* What the exercise asks
From the market commentary below, copy word for word the stretch that begins with the words "Responses by index" and ends with "economy in August.".

Segment Start: Given passage

U.S. index futures are slightly lower this morning. S&P 500 futures are down 5 points in pre-opening trade. Weakness can be attributed mainly to strength in the U.S. Dollar. Commodities priced in U.S. Dollars including crude oil, gold, silver and copper moved slightly lower.

Responses by index futures markets to economic news released this morning were minimal. Consensus for September Personal Spending was down 0.4%. Actual was down 0.6%. Consensus for September Personal Income was unchanged. Actual was unchanged.

Canadian economic growth in August was less than expected. Consensus was a gain of 0.1%. Actual was a decline of 0.1%. Recent strength in the Canadian Dollar dampened the economy in August.

Companies continue to report higher than expected third quarter earnings. In the U.S., Dominion Resources, Constellation Energy, Este Lauder, ITT Industries and Coventry Health Care reported higher than consensus earnings. In Canada, Tim Horton and Imperial Oil reported higher than consensus earnings.

Barrick Gold was upgraded from Buy to Action Buy by TD Newcrest.

Segment End: Given passage
Segment Start: Records

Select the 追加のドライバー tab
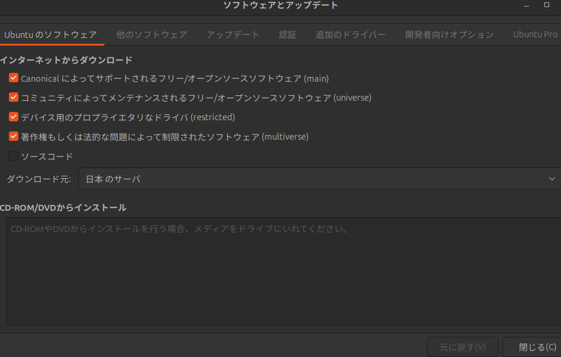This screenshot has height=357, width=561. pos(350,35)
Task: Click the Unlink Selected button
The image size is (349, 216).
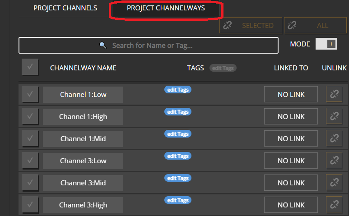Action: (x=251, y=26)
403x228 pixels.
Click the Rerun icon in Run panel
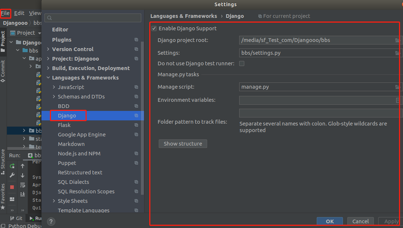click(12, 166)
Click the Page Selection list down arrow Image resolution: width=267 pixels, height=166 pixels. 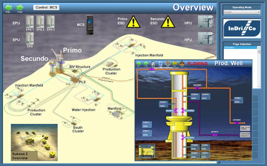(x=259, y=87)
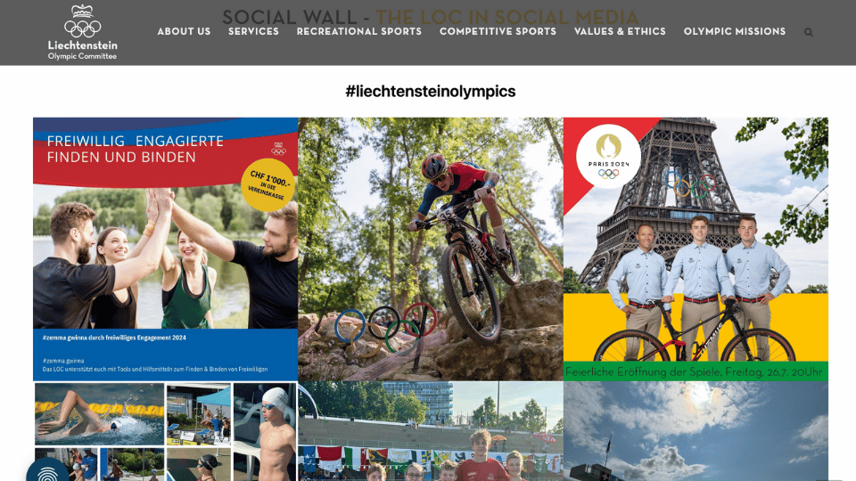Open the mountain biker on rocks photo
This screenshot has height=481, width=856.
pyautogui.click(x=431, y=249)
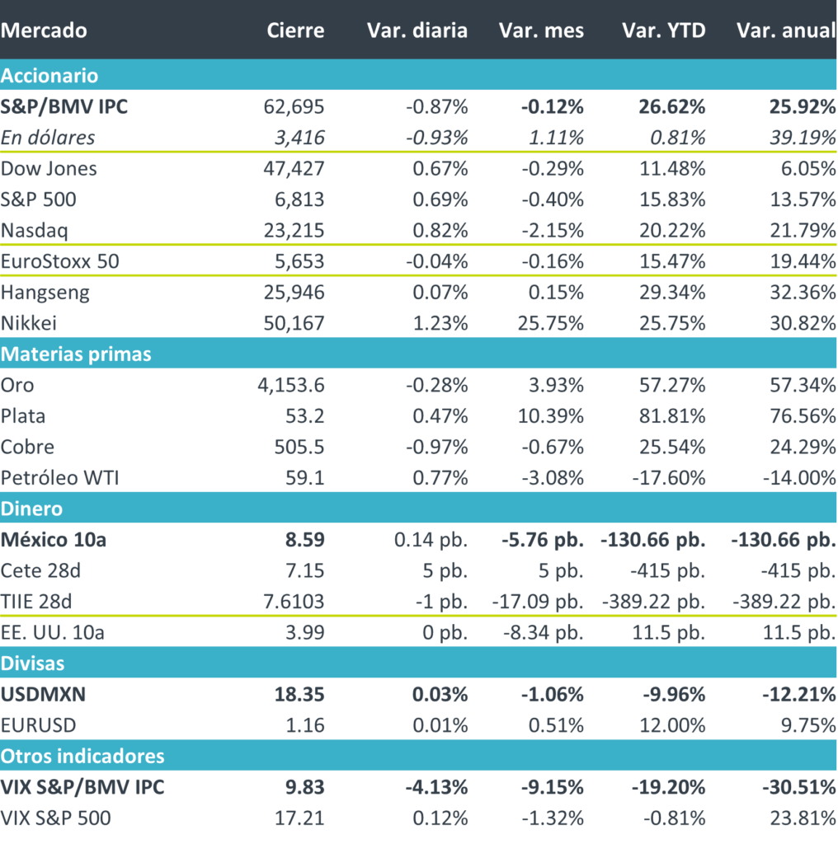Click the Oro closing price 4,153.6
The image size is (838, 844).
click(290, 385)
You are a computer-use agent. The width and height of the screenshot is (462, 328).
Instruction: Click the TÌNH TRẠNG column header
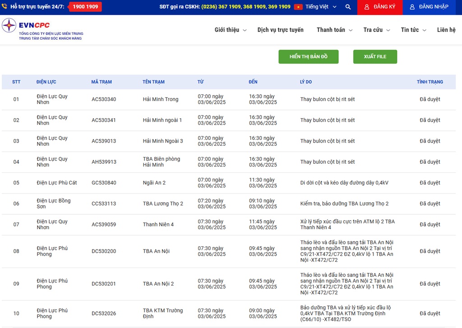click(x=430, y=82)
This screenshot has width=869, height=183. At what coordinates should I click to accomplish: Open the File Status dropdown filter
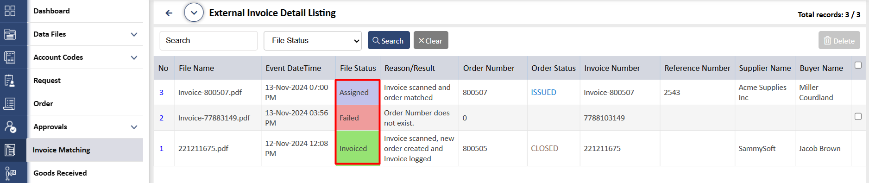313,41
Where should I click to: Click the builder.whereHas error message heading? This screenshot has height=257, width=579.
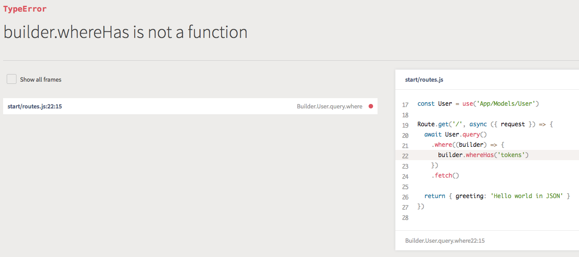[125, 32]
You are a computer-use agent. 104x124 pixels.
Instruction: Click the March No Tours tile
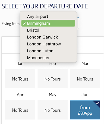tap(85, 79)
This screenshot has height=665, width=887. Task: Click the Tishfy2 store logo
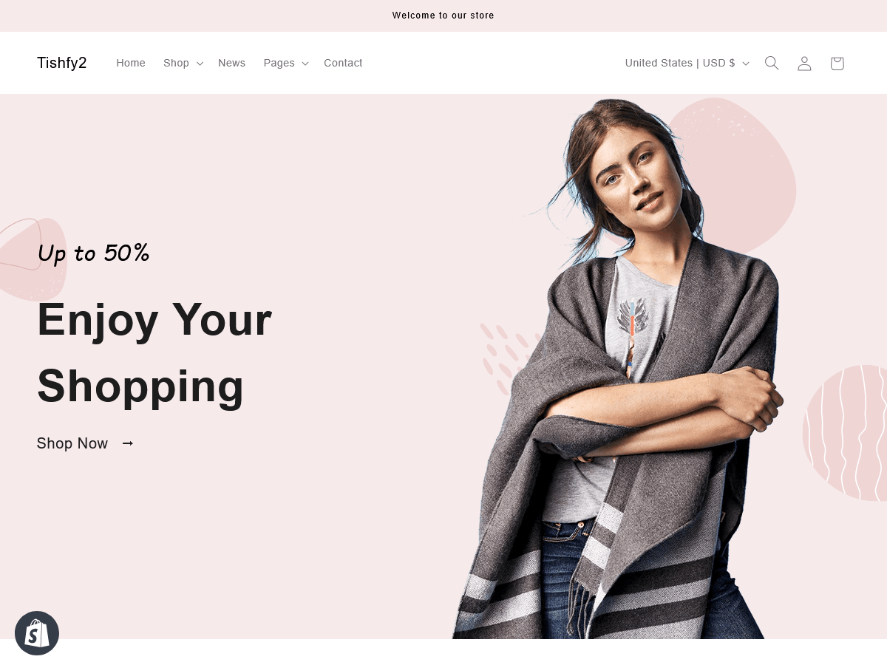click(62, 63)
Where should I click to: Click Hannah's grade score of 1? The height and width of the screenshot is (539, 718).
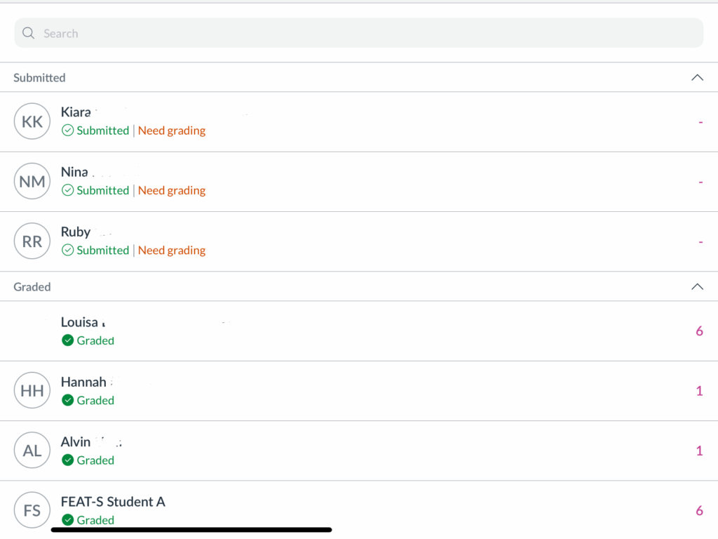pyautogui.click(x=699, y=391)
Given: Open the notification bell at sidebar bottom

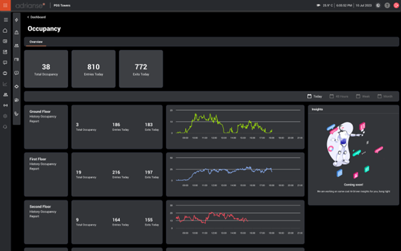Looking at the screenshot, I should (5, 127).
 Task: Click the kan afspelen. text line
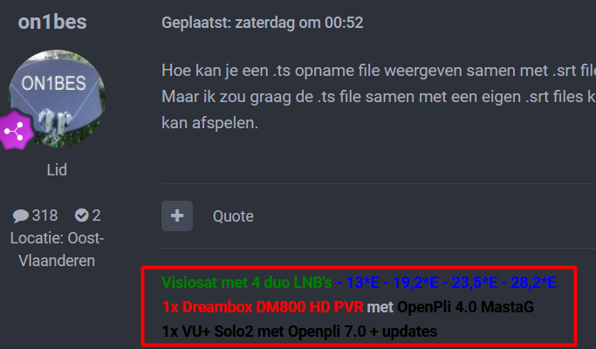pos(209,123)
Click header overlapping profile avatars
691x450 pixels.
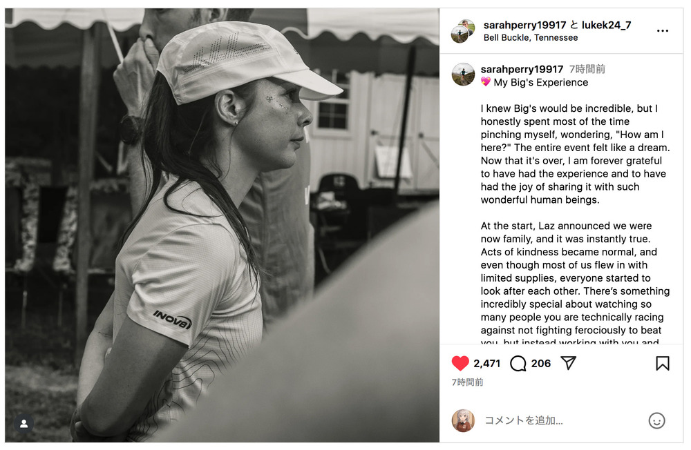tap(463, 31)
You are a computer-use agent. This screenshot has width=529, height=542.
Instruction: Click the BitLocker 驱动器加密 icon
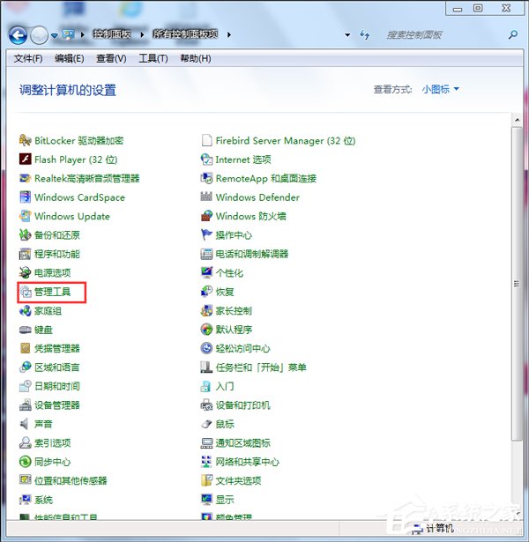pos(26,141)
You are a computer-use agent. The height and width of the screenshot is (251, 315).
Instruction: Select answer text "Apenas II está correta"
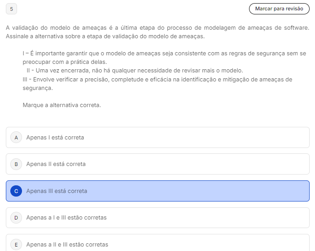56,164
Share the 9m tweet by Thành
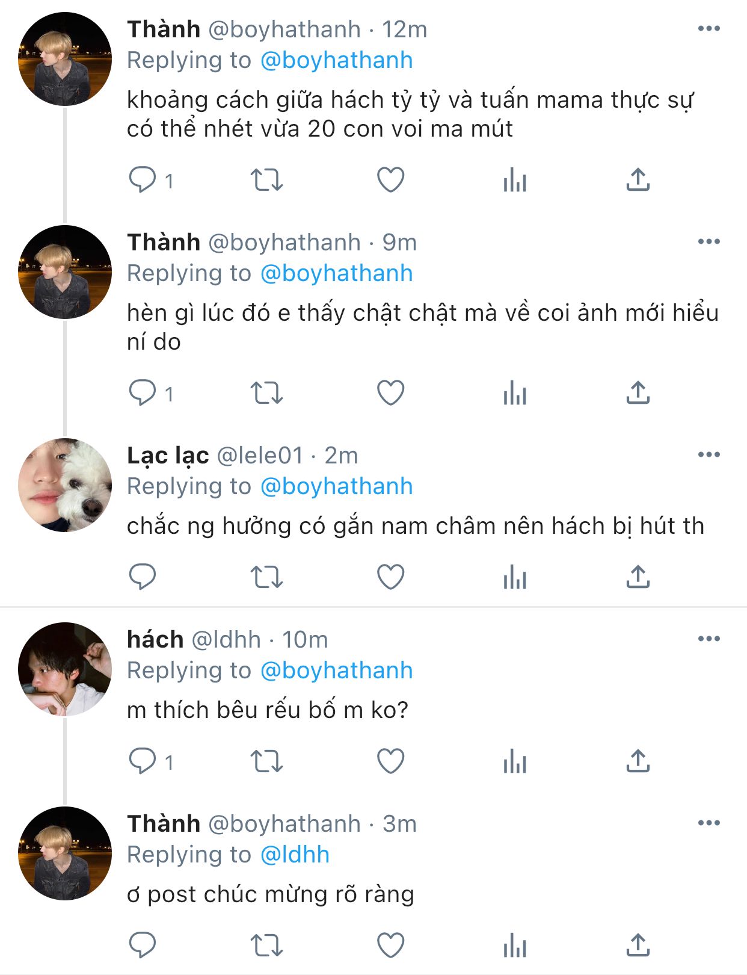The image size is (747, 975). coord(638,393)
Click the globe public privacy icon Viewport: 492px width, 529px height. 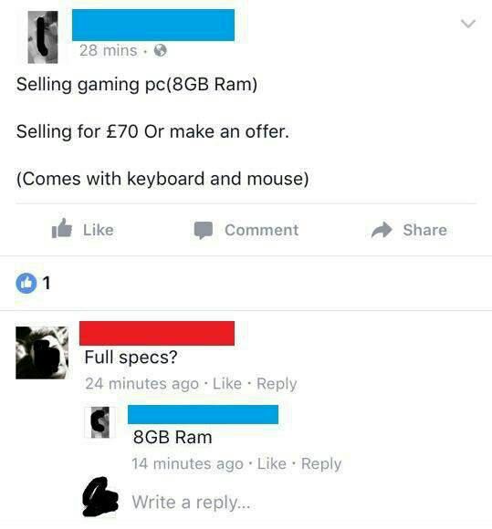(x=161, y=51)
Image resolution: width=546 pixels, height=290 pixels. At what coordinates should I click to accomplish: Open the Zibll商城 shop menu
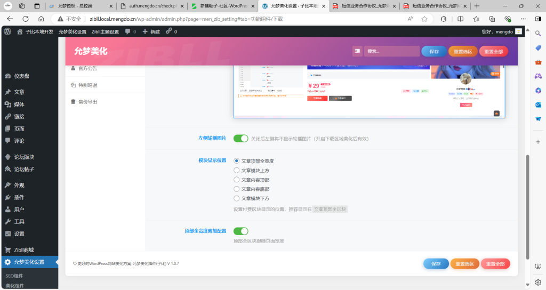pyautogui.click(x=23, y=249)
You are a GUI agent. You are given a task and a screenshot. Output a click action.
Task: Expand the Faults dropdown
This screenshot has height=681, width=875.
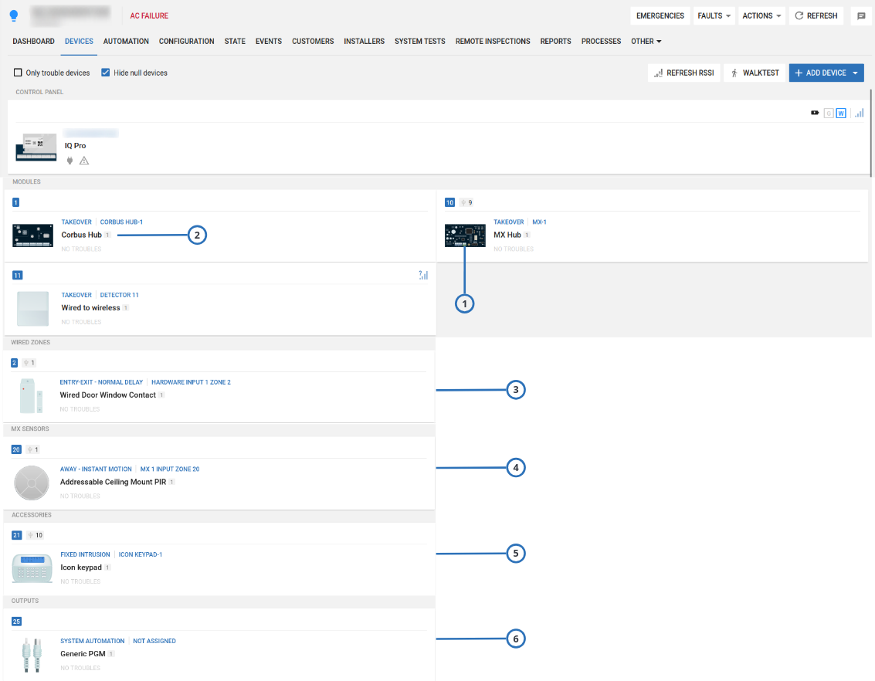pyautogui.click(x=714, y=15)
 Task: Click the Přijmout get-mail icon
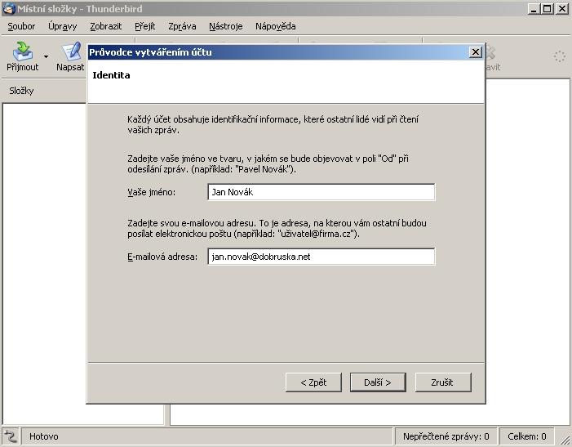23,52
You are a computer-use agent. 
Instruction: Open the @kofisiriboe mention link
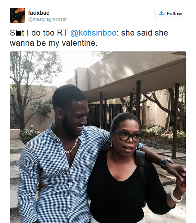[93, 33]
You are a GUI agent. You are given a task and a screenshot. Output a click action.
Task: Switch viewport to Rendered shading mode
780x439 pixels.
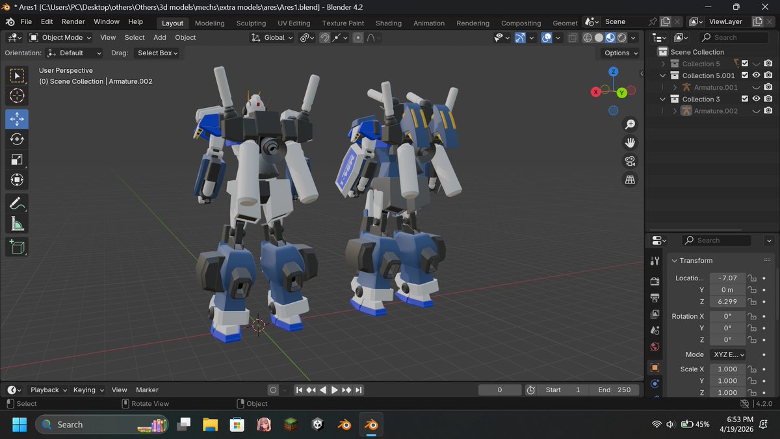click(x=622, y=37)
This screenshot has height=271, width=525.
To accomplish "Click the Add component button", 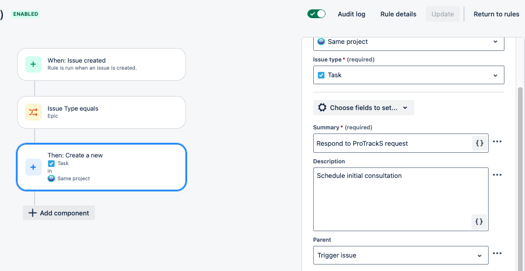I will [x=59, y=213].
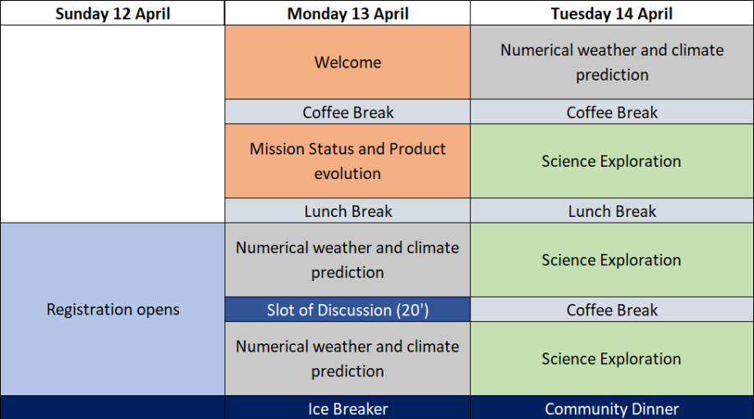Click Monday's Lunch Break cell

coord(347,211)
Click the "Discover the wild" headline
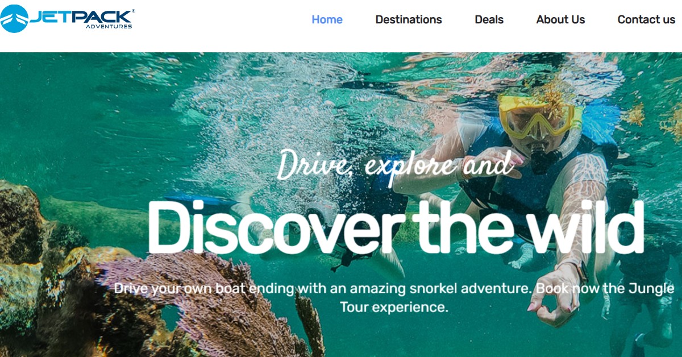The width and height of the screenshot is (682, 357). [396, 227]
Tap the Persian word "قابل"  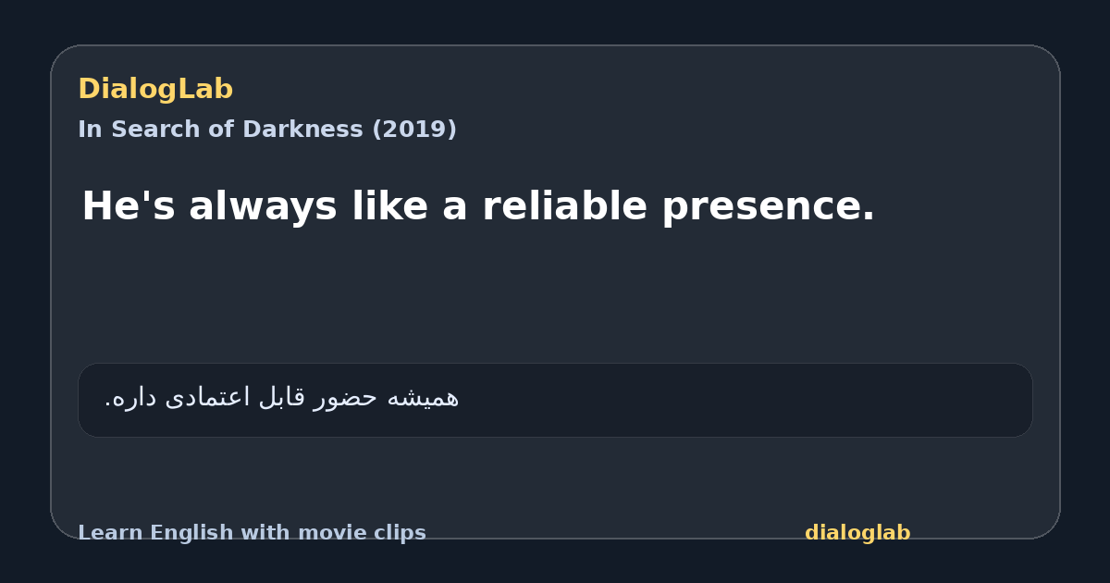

Segment End: Records

* Output of the task
Responses by index futures markets to economic news released this morning were minimal. Consensus for September Personal Spending was down 0.4%. Actual was down 0.6%. Consensus for September Personal Income was unchanged. Actual was unchanged.

Canadian economic growth in August was less than expected. Consensus was a gain of 0.1%. Actual was a decline of 0.1%. Recent strength in the Canadian Dollar dampened the economy in August.